Regarding Sudan, Ramaphosa said “we strongly condemn any unconstitutional change of government and call on all the parties to engage in constructive, good faith and peaceful dialogue to restore the country’s constitutional order”.
The presidents addressed the grave situation in Ethiopia, expressing “our conviction that there is scope for dialogue among the warring parties and that there is an urgent need for all parties to the conflict to commit to an immediate, indefinite, negotiated ceasefire and an inclusive political dialogue.”
Ramaphosa and Kenyatta reiterated that the need for long-lasting peace and security on the continent “has become more urgent as African countries operationalised the historic African Continental Free Trade Area Agreement on January 1 this year.”
He said SA and Kenya stand together with the rest of the international community in support of freedom and justice for all people. “We have reiterated our principled stance that the people of Palestine have an inalienable right to self-determination and nationhood. Unless the root causes of the conflict are addressed, in this case the illegal occupation by Israel of Palestinian land, there will never be enduring peace in the Middle East.”
Ramaphosa agreed with Kenya that it was important for the UN Security Council to support the work of the UN Mission for the Referendum in Western Sahara.
“Like Kenya, we are concerned at the delay in holding the referendum, which is necessary for the realisation of the right to self-determination for the people of the Western Sahara.”
The two heads of states expressed concern at the inadequate protection of the human rights of the Saharawi people. “I have assured President Kenyatta of SA’s continued support for Kenya’s tenure as a non-permanent member of the UN Security Council for 2021-22.”
On Covid-19, Ramaphosa said: “We have agreed that SA and Kenya, as like-minded countries, should work together to build consensus on how our continent should emerge from this crisis. We have consistently advocated an equitable and transparent distribution of vaccine doses to developing economies.”

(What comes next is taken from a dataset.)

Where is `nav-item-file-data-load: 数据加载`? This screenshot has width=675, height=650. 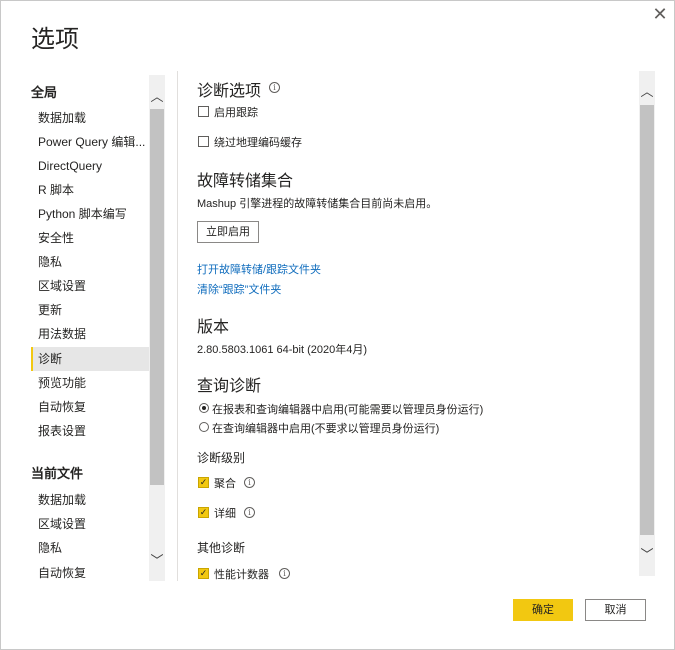
nav-item-file-data-load: 数据加载 is located at coordinates (90, 500).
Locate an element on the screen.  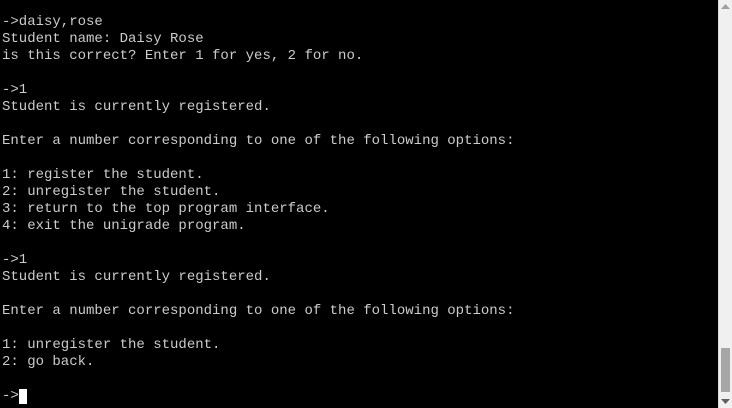
terminal-line: 2: unregister the student. is located at coordinates (112, 192).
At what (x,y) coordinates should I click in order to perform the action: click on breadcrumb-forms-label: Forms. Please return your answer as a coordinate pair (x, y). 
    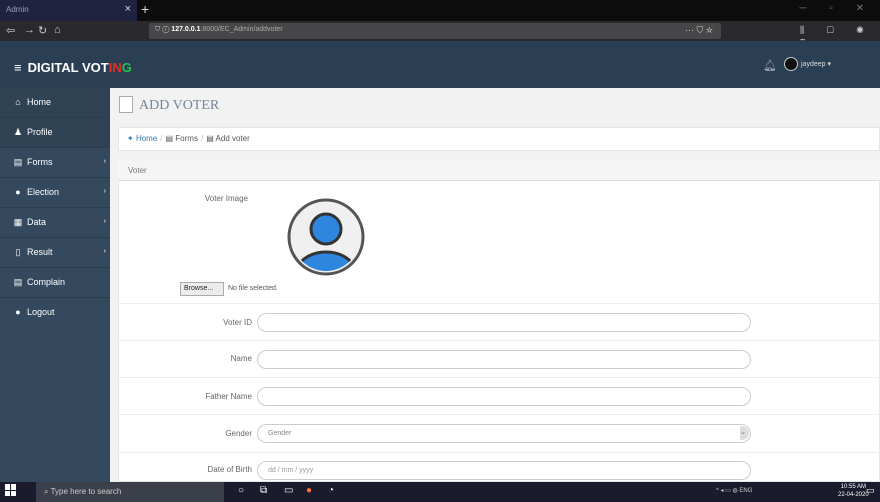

Furthermore, he said, both countries have proven capacity and expertise in vaccine manufacture. “However, we need support to enhance and scale up this capacity, including through technology transfer.”
Kenyatta, whose programme includes a visit to Transnet Engineering in Koedoespoort and Aspen Pharmacare in Gqeberha, echoed Ramaphosa’s sentiments.
“It is only by working together that we can achieve our desired outcomes for closer bilateral co-operation and strategic partnerships. We have today made very good strides, however we believe there is scope to do even more.”
Ramaphosa accepted an invitation from Kenyatta to visit Kenya.